§ **DATA EXCERPTS**:
┌────────
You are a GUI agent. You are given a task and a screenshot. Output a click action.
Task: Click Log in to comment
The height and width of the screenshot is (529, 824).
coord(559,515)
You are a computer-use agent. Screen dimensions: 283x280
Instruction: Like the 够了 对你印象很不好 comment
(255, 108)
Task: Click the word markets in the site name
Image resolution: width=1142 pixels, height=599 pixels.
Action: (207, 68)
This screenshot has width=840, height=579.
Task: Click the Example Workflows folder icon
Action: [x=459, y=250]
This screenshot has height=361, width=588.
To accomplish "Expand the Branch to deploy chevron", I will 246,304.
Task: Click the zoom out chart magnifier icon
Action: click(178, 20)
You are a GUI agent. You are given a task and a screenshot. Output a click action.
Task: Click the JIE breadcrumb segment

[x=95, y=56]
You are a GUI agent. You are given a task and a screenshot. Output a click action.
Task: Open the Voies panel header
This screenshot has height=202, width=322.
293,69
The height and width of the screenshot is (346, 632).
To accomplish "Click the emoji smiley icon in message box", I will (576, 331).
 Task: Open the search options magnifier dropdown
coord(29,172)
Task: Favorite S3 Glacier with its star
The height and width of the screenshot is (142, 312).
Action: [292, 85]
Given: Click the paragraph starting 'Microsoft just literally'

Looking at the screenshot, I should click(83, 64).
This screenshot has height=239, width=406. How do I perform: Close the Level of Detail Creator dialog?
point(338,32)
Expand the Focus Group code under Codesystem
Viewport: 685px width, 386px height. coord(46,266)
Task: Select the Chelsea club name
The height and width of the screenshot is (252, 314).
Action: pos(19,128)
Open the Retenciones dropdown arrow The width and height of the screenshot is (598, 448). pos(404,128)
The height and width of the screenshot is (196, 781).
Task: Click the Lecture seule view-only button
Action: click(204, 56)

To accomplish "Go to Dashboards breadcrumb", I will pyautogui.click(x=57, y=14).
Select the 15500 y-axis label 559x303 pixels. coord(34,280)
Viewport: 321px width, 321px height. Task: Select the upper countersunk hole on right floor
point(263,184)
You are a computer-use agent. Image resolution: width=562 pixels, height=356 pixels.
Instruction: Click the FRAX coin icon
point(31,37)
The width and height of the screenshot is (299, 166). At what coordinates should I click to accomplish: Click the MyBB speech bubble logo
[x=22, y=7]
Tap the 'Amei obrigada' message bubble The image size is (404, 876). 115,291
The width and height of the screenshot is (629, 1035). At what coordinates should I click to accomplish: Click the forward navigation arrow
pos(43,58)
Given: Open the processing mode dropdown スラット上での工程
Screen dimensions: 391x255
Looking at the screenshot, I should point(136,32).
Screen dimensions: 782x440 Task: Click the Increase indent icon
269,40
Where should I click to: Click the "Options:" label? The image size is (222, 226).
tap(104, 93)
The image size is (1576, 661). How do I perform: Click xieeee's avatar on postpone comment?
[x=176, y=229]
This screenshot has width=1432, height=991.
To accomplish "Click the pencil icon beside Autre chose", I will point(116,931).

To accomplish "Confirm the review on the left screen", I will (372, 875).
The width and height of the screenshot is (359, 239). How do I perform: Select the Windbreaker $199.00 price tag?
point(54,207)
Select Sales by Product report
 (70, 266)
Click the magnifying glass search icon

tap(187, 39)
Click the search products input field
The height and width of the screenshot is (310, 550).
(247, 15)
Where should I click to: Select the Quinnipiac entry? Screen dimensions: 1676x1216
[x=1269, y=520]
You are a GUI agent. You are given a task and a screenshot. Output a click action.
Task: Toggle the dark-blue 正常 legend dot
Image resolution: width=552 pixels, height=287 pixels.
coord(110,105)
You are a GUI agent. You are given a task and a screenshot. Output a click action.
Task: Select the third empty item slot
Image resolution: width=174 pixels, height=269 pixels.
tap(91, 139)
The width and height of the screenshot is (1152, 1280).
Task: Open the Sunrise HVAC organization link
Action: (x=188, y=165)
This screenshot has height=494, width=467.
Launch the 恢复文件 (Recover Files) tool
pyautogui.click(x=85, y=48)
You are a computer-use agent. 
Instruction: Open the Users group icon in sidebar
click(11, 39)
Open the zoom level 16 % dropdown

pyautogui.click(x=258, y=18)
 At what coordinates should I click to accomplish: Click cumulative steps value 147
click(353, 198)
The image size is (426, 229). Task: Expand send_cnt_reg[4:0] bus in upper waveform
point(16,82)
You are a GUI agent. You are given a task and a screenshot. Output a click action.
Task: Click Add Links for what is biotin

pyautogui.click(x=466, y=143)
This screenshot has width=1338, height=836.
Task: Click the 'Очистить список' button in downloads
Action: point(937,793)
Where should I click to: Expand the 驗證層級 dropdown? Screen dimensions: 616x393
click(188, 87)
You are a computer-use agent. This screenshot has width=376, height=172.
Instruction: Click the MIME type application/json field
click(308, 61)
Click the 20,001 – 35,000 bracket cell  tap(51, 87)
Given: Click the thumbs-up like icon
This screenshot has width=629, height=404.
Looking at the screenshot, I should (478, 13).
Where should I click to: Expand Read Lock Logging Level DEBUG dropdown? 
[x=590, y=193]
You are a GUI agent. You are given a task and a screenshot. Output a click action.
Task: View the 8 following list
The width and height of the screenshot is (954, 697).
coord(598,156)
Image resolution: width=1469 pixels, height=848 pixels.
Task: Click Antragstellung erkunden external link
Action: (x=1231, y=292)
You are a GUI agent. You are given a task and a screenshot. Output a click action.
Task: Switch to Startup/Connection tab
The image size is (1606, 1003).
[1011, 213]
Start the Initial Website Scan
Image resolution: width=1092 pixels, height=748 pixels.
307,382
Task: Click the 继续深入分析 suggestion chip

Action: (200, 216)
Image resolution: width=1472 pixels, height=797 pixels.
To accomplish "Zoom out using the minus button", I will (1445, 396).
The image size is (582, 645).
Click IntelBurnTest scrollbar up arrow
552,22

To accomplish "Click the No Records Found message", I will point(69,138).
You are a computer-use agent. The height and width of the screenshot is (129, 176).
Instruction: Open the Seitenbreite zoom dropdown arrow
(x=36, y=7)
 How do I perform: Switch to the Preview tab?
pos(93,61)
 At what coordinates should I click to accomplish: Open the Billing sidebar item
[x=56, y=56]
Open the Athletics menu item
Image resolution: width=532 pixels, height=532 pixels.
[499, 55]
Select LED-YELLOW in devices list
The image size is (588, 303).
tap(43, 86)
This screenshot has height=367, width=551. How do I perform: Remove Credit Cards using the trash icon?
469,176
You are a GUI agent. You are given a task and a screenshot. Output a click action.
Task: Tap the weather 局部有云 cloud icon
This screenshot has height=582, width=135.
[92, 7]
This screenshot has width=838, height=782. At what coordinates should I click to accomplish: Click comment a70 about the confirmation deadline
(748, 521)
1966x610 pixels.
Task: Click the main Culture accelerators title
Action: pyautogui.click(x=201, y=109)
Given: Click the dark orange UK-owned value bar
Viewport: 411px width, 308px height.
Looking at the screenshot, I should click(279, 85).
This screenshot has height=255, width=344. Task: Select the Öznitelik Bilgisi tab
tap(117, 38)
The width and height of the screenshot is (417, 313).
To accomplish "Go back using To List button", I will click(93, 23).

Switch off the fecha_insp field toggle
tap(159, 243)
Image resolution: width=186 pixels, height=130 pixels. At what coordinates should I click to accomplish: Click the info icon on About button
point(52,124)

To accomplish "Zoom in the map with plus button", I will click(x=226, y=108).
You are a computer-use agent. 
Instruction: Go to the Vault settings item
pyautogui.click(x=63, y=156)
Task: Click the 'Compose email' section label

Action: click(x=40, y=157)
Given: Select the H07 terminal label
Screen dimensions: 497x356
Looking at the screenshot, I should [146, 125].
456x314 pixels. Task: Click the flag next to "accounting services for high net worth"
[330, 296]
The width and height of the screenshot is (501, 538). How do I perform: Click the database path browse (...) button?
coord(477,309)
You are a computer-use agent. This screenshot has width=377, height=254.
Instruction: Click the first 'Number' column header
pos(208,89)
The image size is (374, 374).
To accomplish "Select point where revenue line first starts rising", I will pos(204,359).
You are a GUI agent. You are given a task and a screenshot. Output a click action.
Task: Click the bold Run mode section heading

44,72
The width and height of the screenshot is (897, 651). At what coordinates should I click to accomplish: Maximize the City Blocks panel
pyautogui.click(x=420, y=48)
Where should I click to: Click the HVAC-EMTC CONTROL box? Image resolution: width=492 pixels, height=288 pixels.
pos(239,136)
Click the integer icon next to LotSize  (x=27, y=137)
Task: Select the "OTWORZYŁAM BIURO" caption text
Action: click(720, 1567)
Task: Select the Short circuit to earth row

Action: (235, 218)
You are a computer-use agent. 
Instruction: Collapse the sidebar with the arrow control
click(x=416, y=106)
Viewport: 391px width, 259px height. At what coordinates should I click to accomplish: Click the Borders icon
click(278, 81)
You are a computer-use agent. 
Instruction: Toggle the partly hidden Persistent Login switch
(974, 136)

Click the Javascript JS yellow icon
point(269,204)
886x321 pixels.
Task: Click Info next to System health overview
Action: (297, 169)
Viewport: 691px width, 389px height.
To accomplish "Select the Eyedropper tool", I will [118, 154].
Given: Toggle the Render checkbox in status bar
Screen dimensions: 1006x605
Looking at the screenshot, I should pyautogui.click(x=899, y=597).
└────────
§ **YOUR OBJECTIVE**: Reproduce, with no other lines, the run of lines that begins with the one containing "Viewport: 691px width, 389px height." and ends with the last line of the material.

§ **ANSWER SECTION**:
Viewport: 691px width, 389px height.
To accomplish "Select the Eyedropper tool", I will [118, 154].
Given: Toggle the Render checkbox in status bar
Screen dimensions: 1006x605
Looking at the screenshot, I should pyautogui.click(x=899, y=597).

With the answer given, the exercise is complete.